_PROBLEM DESCRIPTION_. Give back the listing underneath, unchanged and complete.

(INPUT DATA begins)

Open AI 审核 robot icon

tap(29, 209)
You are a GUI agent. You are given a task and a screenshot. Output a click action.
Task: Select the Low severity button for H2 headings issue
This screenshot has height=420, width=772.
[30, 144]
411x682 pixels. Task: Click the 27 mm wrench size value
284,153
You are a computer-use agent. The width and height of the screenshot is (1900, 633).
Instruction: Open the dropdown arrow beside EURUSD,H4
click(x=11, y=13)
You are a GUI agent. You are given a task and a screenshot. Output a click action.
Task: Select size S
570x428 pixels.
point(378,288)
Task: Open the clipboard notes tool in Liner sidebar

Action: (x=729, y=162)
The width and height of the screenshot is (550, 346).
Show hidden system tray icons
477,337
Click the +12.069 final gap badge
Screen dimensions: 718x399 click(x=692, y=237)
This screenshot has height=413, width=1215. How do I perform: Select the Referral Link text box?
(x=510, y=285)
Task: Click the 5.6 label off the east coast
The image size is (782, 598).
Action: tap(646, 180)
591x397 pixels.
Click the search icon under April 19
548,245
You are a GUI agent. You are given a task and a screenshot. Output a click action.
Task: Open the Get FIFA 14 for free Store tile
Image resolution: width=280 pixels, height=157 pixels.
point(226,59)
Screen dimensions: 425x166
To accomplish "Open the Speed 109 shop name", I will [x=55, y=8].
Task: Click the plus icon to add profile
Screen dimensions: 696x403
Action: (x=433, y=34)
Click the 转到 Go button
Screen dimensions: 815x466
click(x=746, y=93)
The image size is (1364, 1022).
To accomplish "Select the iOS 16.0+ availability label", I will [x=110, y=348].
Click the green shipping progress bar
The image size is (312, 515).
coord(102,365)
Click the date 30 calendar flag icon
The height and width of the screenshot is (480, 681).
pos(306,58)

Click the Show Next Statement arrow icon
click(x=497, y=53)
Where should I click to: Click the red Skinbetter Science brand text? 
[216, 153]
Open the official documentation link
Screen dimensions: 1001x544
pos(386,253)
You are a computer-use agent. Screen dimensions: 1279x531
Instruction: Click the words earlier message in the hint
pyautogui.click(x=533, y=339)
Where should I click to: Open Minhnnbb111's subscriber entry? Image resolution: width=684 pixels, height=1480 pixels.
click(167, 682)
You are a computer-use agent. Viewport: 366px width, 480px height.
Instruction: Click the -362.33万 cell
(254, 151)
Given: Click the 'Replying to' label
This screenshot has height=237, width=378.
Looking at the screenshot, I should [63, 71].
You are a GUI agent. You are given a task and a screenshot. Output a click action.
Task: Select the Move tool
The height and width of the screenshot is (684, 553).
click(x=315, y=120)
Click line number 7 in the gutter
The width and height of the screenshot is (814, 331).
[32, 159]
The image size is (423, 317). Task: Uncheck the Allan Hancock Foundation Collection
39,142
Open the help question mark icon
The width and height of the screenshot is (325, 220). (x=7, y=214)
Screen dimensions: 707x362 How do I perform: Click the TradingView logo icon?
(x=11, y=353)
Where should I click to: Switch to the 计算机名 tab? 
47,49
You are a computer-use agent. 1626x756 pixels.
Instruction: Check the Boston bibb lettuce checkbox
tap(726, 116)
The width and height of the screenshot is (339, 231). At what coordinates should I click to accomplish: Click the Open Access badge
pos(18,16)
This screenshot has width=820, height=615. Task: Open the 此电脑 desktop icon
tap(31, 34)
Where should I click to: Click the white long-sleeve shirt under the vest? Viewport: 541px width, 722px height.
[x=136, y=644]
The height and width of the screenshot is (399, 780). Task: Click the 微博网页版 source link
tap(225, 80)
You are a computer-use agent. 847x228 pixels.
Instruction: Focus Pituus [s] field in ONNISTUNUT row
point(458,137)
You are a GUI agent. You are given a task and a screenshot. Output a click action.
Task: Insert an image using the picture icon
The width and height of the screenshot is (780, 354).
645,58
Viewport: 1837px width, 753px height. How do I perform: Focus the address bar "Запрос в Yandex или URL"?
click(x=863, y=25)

(INPUT DATA ends)

_YOUR RESPONSE_.
Open AI 审核 robot icon

tap(29, 209)
You are a GUI agent. You are given a task and a screenshot. Output a click action.
Task: Select the Low severity button for H2 headings issue
This screenshot has height=420, width=772.
[30, 144]
411x682 pixels. Task: Click the 27 mm wrench size value
284,153
You are a computer-use agent. The width and height of the screenshot is (1900, 633).
Instruction: Open the dropdown arrow beside EURUSD,H4
click(x=11, y=13)
You are a GUI agent. You are given a task and a screenshot. Output a click action.
Task: Select size S
570x428 pixels.
point(378,288)
Task: Open the clipboard notes tool in Liner sidebar

Action: (x=729, y=162)
The width and height of the screenshot is (550, 346).
Show hidden system tray icons
477,337
Click the +12.069 final gap badge
Screen dimensions: 718x399 click(x=692, y=237)
This screenshot has height=413, width=1215. How do I perform: Select the Referral Link text box?
(x=510, y=285)
Task: Click the 5.6 label off the east coast
The image size is (782, 598).
Action: tap(646, 180)
591x397 pixels.
Click the search icon under April 19
548,245
You are a GUI agent. You are given a task and a screenshot. Output a click action.
Task: Open the Get FIFA 14 for free Store tile
Image resolution: width=280 pixels, height=157 pixels.
point(226,59)
Screen dimensions: 425x166
To accomplish "Open the Speed 109 shop name", I will [x=55, y=8].
Task: Click the plus icon to add profile
Screen dimensions: 696x403
Action: (x=433, y=34)
Click the 转到 Go button
Screen dimensions: 815x466
click(x=746, y=93)
The image size is (1364, 1022).
To accomplish "Select the iOS 16.0+ availability label", I will [x=110, y=348].
Click the green shipping progress bar
The image size is (312, 515).
coord(102,365)
Click the date 30 calendar flag icon
The height and width of the screenshot is (480, 681).
pos(306,58)

Click the Show Next Statement arrow icon
click(x=497, y=53)
Where should I click to: Click the red Skinbetter Science brand text? 
[216, 153]
Open the official documentation link
Screen dimensions: 1001x544
pos(386,253)
You are a computer-use agent. Screen dimensions: 1279x531
Instruction: Click the words earlier message in the hint
pyautogui.click(x=533, y=339)
Where should I click to: Open Minhnnbb111's subscriber entry? Image resolution: width=684 pixels, height=1480 pixels.
click(167, 682)
You are a computer-use agent. Viewport: 366px width, 480px height.
Instruction: Click the -362.33万 cell
(254, 151)
Given: Click the 'Replying to' label
This screenshot has height=237, width=378.
Looking at the screenshot, I should [63, 71].
You are a GUI agent. You are given a task and a screenshot. Output a click action.
Task: Select the Move tool
The height and width of the screenshot is (684, 553).
click(x=315, y=120)
Click line number 7 in the gutter
The width and height of the screenshot is (814, 331).
[32, 159]
The image size is (423, 317). Task: Uncheck the Allan Hancock Foundation Collection
39,142
Open the help question mark icon
The width and height of the screenshot is (325, 220). (x=7, y=214)
Screen dimensions: 707x362 How do I perform: Click the TradingView logo icon?
(x=11, y=353)
Where should I click to: Switch to the 计算机名 tab? 
47,49
You are a computer-use agent. 1626x756 pixels.
Instruction: Check the Boston bibb lettuce checkbox
tap(726, 116)
The width and height of the screenshot is (339, 231). At what coordinates should I click to accomplish: Click the Open Access badge
pos(18,16)
This screenshot has width=820, height=615. Task: Open the 此电脑 desktop icon
tap(31, 34)
Where should I click to: Click the white long-sleeve shirt under the vest? Viewport: 541px width, 722px height.
[x=136, y=644]
The height and width of the screenshot is (399, 780). Task: Click the 微博网页版 source link
tap(225, 80)
You are a computer-use agent. 847x228 pixels.
Instruction: Focus Pituus [s] field in ONNISTUNUT row
point(458,137)
You are a GUI agent. You are given a task and a screenshot. Output a click action.
Task: Insert an image using the picture icon
The width and height of the screenshot is (780, 354).
645,58
Viewport: 1837px width, 753px height. How do I perform: Focus the address bar "Запрос в Yandex или URL"?
click(x=863, y=25)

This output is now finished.